Spokesperson Moloto Mothapo, said: “On this International Workers' Day, Parliament's presiding officers join millions of workers around the world in celebrating the victories gained in the fight for better working conditions.”
Mothapo said National Assembly Speaker Nosiviwe Mapisa-Ngqakula and National Council of Provinces chairperson Amos Masondo acknowledged that workers were the backbone of the economy.
He said Parliament had over the years consolidated the rights of workers through a wide range of labour-related laws which promoted, strengthened, and protected workers' rights. These include the National Minimum Wage Bill, the Labour Laws Amendment Bill, the Basic Conditions of Employment Act and the Labour Relations Act.

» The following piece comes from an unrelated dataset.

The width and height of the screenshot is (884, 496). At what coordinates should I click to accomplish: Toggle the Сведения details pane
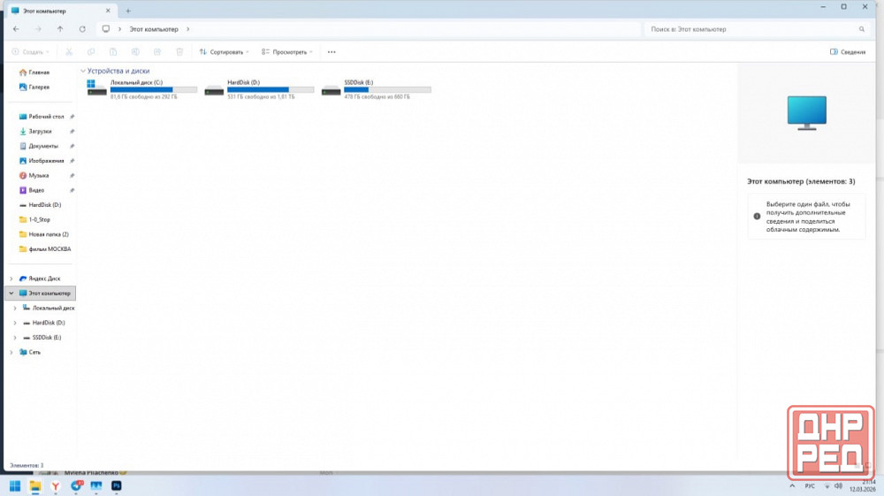(x=847, y=52)
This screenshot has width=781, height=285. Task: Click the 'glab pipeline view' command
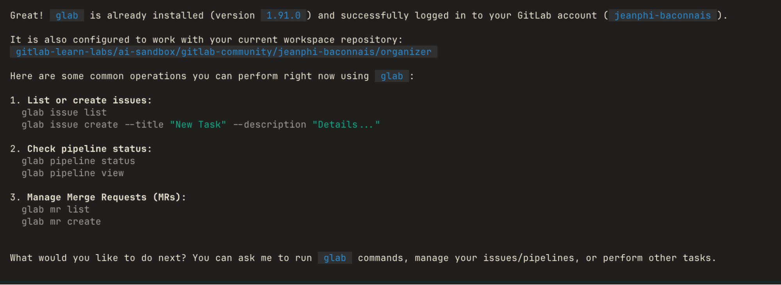tap(73, 173)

Mothapo said the legislations had contributed to building a socially just labour system.
“These laws have ensured acceptable daily wage rates, the extension of bargaining agreements to non-parties, and overall improvements in workers' conditions in South Africa.

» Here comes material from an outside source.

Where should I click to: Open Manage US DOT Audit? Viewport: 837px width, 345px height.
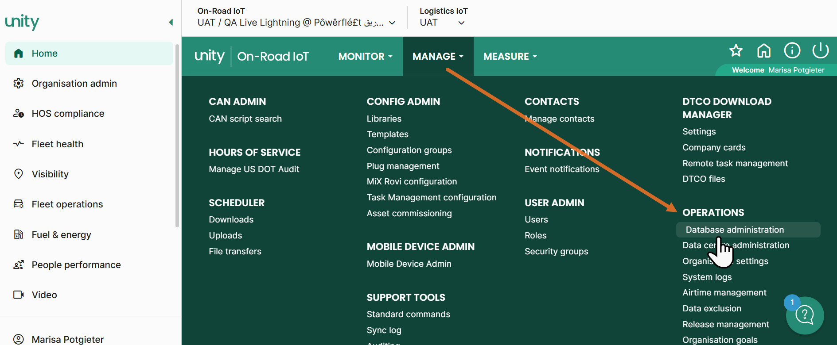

“Parliament recognizes that much more needs to be done to address existing disparities and respond positively to calls for "equal pay for equal work" across all sectors.”
Mothapo said Parliament continued to sharpen policy and law-making mechanisms to improve the living and working conditions of the working class.
He noted that the agriculture, land reform and rural development portfolio committee as well as employment and labour portfolio committee assessed the implementation and impact of relevant pieces of legislation and the work done by various state agencies, government departments, and social partners in the farming sector.
“Oversight visits have revealed that despite numerous legislative policy formulations and interventions, workers and farm dwellers continue to face challenges such as tenure insecurity, threatened livelihoods, and violations of their human and labour rights.”
Mothapo said Parliament acknowledged the collaborative work within the farming sector that involved various social partners, farm owners, farmworkers, and farm dwellers in seeking solutions to the challenges faced by farming communities.
He said both portfolio committees will work jointly to conduct comprehensive oversight work on the living and working conditions of farmworkers, monitor progress made by the government's commitments towards improved living and working conditions in these communities, and assess the impact of legislation affecting farmworkers.
Mothapo said Parliament remained committed to building a truly democratic and prosperous society where workers and all individuals enjoyed a better quality of life.
“As part of this commitment, Parliament will continue to strengthen and protect workers' rights, fight against inequality, poverty, and unemployment, and promote legislative improvements across all sectors.”
However, despite progress in protecting workers' rights and improving working conditions, South Africa's unemployment rate remained high, particularly among the youth.
“It is crucial that as many South Africans as possible are included in the labour market through efforts to create jobs, stimulate economic growth, and invest in education and training.
“Parliament acknowledges the urgency of addressing unemployment and is committed to strengthening oversight over programmes and strategies for sustainable employment opportunities.”